Orlando’s Stonewall Jackson Road’s days may be numbered.
City officials signaled Monday that the road’s name would change to Roberto Clemente Road — after a middle school on the road was also renamed from the Confederate General to the Puerto Rican baseball legend.
Commissioners Monday unanimously approved meeting minutes from its Municipal Planning Board meeting from March, which OK’d the name change, setting up the drafting of an ordinance to change the name.
Ordinances need to be approved at two city commission meetings, meaning it will be at least a month until the change is final, though an exact date of those votes wasn’t immediately known.

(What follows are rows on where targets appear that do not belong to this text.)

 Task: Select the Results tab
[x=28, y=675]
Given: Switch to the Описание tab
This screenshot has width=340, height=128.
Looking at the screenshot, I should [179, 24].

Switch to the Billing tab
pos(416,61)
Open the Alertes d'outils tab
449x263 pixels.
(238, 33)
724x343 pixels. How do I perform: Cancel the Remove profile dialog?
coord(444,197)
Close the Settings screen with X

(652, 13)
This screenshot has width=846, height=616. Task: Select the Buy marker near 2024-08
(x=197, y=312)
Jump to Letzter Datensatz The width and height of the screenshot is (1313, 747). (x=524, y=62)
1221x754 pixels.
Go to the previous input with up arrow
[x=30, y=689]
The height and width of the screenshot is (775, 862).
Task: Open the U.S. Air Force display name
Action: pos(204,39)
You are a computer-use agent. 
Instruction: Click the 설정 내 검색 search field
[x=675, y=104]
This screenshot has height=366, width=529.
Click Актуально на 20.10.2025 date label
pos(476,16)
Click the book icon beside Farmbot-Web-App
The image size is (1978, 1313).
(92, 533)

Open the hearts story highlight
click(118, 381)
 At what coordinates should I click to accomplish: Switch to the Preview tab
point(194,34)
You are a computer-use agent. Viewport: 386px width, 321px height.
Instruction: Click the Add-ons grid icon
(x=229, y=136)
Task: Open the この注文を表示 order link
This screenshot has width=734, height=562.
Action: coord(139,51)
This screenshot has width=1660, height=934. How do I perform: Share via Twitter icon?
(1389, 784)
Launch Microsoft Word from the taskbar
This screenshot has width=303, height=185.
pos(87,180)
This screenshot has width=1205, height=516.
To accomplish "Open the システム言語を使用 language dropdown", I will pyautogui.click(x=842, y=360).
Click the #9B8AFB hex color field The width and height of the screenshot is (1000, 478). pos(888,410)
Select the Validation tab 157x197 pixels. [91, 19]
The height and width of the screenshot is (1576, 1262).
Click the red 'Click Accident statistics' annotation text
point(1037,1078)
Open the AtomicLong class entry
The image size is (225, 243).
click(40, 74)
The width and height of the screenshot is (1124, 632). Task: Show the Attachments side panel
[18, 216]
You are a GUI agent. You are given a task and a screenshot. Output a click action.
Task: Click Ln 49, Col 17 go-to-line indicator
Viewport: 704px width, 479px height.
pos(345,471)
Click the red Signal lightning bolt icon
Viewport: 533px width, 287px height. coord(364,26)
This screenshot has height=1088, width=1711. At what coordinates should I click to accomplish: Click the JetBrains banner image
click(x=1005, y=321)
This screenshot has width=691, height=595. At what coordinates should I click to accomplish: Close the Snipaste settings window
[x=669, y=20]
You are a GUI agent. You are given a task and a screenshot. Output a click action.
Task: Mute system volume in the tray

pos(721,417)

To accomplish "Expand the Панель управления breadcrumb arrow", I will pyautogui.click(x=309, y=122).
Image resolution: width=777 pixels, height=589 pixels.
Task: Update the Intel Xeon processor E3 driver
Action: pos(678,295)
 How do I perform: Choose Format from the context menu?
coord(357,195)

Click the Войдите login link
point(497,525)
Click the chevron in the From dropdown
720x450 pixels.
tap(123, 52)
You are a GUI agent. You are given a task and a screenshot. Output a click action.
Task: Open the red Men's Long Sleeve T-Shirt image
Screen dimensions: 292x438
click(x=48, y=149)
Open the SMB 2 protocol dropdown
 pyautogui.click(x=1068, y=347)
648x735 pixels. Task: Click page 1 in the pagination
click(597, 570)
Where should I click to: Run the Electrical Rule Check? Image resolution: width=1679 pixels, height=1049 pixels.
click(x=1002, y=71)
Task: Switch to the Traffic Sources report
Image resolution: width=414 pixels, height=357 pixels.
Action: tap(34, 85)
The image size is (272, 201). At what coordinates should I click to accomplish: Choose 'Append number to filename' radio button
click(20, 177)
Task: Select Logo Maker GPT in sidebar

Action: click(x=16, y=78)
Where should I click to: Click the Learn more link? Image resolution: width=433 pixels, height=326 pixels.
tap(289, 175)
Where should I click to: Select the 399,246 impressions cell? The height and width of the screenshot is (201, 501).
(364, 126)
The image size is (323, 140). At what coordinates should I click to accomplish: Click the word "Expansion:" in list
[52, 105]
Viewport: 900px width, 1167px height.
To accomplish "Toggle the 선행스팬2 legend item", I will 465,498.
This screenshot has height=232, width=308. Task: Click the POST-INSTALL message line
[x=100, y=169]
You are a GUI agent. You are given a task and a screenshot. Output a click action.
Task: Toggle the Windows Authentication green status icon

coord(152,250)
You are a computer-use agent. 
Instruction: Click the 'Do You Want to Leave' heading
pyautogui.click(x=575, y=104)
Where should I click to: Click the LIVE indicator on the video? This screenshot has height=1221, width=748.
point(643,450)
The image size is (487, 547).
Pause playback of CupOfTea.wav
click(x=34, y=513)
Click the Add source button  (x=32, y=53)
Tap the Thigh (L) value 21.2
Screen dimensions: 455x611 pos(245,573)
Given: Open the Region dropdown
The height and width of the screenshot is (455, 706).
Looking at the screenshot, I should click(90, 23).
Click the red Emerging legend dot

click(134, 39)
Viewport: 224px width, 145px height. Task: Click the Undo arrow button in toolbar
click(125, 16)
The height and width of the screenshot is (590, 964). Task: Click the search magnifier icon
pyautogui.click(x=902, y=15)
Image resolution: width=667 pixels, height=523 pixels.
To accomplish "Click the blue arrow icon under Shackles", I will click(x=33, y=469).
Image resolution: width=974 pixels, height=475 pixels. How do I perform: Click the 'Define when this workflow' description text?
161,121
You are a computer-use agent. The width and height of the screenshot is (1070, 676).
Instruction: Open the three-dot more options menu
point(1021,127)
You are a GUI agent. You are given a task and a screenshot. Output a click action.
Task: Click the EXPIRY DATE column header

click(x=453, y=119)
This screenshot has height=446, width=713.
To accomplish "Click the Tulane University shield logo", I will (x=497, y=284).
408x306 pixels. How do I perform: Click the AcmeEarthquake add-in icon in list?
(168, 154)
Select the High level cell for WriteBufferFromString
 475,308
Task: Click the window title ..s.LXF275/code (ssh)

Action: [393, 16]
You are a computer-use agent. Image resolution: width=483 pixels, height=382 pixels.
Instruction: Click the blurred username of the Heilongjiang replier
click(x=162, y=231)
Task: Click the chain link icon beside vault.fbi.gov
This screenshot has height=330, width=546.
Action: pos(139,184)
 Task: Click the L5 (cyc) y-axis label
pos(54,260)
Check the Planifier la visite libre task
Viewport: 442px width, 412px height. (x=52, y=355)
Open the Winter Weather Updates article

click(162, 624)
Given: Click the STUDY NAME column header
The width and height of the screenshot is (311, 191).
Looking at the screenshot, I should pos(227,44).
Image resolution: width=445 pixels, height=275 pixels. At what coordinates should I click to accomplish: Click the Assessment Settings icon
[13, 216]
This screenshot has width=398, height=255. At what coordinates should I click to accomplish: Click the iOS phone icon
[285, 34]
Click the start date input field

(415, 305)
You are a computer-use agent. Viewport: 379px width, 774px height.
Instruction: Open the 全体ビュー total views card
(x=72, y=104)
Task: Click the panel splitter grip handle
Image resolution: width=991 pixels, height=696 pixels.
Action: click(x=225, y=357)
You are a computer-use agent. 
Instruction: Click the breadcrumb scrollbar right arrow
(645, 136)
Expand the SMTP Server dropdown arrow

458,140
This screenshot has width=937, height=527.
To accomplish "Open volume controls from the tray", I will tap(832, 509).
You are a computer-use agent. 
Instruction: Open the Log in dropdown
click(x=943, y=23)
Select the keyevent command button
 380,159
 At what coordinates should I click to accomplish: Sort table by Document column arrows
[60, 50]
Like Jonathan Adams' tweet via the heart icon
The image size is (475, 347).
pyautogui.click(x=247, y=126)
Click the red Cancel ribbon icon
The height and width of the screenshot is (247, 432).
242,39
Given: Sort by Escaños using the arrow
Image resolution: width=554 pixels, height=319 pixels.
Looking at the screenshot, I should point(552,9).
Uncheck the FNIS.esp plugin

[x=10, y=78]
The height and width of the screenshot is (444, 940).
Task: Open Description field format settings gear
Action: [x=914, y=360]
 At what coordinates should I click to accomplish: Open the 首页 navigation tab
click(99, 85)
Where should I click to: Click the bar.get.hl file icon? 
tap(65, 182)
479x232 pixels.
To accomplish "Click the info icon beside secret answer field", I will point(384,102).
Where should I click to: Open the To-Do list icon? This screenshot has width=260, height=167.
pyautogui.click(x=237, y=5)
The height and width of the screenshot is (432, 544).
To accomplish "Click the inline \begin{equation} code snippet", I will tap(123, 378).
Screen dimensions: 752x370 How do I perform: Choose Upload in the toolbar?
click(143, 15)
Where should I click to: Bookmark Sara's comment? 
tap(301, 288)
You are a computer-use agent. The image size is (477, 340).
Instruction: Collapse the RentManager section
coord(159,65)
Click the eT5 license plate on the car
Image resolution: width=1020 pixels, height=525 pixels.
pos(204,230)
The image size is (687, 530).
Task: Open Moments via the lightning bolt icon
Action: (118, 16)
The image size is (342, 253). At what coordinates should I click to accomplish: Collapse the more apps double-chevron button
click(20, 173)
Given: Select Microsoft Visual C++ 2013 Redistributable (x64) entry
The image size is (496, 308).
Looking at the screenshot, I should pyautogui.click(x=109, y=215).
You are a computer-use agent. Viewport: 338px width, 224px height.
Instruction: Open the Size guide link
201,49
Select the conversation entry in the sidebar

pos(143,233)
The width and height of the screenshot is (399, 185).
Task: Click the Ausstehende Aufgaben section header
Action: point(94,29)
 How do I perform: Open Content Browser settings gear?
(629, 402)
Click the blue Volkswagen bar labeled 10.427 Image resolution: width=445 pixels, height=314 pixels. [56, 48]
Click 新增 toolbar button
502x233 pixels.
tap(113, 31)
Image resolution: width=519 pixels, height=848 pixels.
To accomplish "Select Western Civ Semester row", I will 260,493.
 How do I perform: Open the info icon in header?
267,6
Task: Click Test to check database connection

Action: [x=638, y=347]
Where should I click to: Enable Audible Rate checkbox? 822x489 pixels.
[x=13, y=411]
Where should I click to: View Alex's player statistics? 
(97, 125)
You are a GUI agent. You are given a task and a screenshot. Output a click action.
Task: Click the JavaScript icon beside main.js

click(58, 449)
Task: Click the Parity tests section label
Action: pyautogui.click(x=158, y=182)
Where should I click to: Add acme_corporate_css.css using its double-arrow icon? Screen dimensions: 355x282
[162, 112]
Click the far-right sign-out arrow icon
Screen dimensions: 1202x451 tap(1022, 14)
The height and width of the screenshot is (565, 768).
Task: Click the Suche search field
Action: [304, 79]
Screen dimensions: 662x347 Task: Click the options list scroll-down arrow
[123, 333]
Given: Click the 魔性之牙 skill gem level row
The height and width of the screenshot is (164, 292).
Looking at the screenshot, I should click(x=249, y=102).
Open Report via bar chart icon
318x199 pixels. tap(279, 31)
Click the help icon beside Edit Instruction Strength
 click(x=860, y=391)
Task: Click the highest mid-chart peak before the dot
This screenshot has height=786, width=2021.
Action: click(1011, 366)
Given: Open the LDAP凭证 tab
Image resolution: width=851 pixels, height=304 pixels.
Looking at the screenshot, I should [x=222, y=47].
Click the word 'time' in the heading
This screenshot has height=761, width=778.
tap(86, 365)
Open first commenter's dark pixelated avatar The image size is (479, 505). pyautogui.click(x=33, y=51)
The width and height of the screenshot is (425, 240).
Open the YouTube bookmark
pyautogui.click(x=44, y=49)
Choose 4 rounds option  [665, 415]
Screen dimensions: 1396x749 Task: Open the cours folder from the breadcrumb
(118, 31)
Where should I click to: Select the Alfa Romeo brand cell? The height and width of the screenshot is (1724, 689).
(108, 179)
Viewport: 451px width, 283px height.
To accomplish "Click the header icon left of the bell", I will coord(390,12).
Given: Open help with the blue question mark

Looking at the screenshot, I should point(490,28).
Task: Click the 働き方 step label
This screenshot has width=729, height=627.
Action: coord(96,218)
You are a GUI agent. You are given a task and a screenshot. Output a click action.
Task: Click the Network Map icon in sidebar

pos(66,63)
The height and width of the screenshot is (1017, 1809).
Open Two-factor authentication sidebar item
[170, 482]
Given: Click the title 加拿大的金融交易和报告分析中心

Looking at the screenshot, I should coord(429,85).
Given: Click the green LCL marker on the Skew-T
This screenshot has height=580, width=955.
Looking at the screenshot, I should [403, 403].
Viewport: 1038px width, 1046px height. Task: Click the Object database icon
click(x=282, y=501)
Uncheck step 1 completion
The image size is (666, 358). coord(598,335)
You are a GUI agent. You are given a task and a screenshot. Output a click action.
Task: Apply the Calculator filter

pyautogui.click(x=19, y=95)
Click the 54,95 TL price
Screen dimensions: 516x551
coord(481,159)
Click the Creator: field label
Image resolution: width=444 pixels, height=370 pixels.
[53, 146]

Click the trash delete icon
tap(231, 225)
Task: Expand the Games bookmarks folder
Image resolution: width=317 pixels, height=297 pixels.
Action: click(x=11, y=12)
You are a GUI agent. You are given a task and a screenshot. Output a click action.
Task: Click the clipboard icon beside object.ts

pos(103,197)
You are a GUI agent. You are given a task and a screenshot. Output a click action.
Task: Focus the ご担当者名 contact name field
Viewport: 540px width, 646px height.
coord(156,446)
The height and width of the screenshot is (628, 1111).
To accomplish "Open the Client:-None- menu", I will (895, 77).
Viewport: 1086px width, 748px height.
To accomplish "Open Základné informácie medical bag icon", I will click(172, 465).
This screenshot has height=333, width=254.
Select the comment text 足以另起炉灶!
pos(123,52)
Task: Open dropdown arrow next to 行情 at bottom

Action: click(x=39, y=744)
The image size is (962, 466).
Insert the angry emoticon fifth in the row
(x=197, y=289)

“I want to congratulate the community more than anybody else because this was a community effort,” said Commissioner Tony Ortiz, whose district includes the road off Semoran Boulevard south of the East-West Expressway.
Community activists like Father José Rodríguez, vicar of the nearby Iglesia Episcopal Jesús de Nazaret, the progressive Alianza for Progress, as well as Ortiz and School Board Member Johanna López, who also works for the advocacy group spearheaded the name change.
They lobbied for the campus to be named after a figure representing the area’s community, a mostly Hispanic neighborhood with more than 70% Latino student population, according to data from the Alianza for Progress.
Earl Lugo, who advocated for a mural at the school said Clemente, also a humanitarian, was a great example for young people.
“We went from having him in a little league park to having him in a school and now naming a street after him,” he said. “This is a great victory and shows that we are moving in a good direction for sure.”
López highlighted that “with this name change we see how our community has come together beyond political parties and nationalities to support the name of a Puerto Rican and Afro-Caribbean man with a humanitarian soul and heroic spirit named Roberto Clemente.”
In September 2020, Orange County Public Schools renamed Stonewall Jackson Middle School to Roberto Clemente Middle School.
The street is only about a mile long and has few property owners, including an apartment complex, two OCPS schools and a vacant lot.
Earlier this year, Ortiz and the city sought approval from the landowners to change the name of the road, who agreed, Ortiz said Monday.
“They said that, yes, they were ready to have that name changed and they made it a lot easier for our staff to start that process,” he said.
The school opened 55 years ago for only white students, the Orlando Sentinel reported in January, and now 75% of students are Hispanic and 14% are black.
Roberto Clemente Middle School is now the county’s only school named after someone of Hispanic descent.